My first thought is that Chase is in a great financial position, with no major debts other than the car loan. Assuming he is a financial mutant and has been making smart financial decisions, he should also have a healthy emergency reserve in place. Ideally, this reserve should be equivalent to three to six months of living expenses, or 12 to 18 months if he's close to retirement.
So, my question is, why would Chase need a short-term loan when he has a stable financial situation? Since he doesn't have any debts to service, his cash flow should be sufficient. Moreover, he can tap into his emergency reserve for an interest-free loan, and pay it back over time.
I'm not convinced that utilizing a zero percent credit card interest rate is a smart choice in this situation. Sure, it sounds appealing to co-create an arbitrage situation and take advantage of banks offering free money. But as the saying goes, if it sounds too good to be true, it probably is.
From a time and energy perspective, it's important to consider whether it's worth investing your resources in something that may not have a significant payoff. Instead, I suggest focusing on wealth-building activities that will have a greater impact in the long run.

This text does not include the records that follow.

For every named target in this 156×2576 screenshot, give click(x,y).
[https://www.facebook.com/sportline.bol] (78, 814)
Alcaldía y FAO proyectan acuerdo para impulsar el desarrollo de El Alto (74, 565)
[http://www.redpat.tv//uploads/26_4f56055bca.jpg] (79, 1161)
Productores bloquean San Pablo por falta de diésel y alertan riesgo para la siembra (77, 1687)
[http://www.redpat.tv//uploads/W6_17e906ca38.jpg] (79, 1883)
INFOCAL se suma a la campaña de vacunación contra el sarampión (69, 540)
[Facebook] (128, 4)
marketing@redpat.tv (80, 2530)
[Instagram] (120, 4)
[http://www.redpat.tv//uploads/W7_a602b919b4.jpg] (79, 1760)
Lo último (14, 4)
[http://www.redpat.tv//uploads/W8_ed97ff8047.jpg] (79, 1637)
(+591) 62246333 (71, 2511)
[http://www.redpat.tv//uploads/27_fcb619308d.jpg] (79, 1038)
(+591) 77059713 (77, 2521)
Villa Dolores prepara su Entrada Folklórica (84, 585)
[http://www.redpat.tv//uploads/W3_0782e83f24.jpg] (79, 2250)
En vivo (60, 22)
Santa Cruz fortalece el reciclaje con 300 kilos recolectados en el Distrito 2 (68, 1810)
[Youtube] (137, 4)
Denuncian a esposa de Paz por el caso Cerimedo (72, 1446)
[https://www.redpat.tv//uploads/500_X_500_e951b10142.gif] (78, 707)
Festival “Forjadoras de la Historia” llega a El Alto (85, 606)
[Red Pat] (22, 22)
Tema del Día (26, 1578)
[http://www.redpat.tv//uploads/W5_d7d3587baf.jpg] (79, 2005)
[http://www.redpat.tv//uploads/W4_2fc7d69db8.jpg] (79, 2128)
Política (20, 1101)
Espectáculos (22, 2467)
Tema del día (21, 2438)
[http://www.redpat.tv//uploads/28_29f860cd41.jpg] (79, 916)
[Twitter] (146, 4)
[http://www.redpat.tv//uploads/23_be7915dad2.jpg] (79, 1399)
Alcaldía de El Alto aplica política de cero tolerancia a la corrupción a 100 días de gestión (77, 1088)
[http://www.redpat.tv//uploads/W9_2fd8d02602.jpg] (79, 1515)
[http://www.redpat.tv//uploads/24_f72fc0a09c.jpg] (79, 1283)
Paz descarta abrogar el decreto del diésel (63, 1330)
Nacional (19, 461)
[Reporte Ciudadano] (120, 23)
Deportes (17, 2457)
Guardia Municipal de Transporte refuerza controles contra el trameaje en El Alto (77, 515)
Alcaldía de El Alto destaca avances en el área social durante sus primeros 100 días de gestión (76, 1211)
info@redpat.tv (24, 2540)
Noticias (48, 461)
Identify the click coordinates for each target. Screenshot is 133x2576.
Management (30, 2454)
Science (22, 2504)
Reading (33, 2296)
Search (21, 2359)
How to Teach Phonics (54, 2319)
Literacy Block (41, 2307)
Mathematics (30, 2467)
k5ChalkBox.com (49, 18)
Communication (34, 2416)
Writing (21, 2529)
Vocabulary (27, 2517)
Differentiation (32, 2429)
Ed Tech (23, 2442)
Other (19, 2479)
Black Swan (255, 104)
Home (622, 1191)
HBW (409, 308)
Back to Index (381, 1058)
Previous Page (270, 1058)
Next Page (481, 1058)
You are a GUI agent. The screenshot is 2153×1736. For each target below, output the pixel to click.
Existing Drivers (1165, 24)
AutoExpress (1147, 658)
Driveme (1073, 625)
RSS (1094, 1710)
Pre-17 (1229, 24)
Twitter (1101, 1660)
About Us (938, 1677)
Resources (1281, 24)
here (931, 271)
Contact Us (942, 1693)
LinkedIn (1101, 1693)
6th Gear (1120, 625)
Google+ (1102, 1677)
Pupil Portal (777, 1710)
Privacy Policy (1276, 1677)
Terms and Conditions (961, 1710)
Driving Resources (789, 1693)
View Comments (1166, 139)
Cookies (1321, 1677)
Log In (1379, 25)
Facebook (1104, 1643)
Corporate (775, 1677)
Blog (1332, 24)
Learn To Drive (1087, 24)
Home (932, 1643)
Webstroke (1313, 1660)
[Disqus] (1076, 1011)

Sure, there are successful bloggers and other people who earn points for travel and other things by opening up credit cards and maximizing their benefits. But in my opinion, this falls under the category of "getting busy doing nothing." While it may look good on paper, it's not always the smartest strategy.
Furthermore, opening up multiple credit cards to take advantage of zero percent interest loans can create unnecessary complexity in your finances. For instance, credit card issuers can change their rules, and you may suddenly be stuck with an annual fee or a higher interest rate. In some cases, you may not even be aware of these changes until it's too late, and it could impact your credit score.
At the end of the day, I recommend paying off your debts and focusing on investing. I've never had anyone tell me that carrying a lot of zero percent credit card balances helped them achieve wealth. It's important to remember that time is a valuable resource, and you don't want to waste it on activities that won't help you achieve your financial goals.
In summary, if you're in a similar financial situation to Chase, I suggest avoiding short-term loans altogether, and instead focus on building your emergency reserve and investing your money in smart, long-term strategies.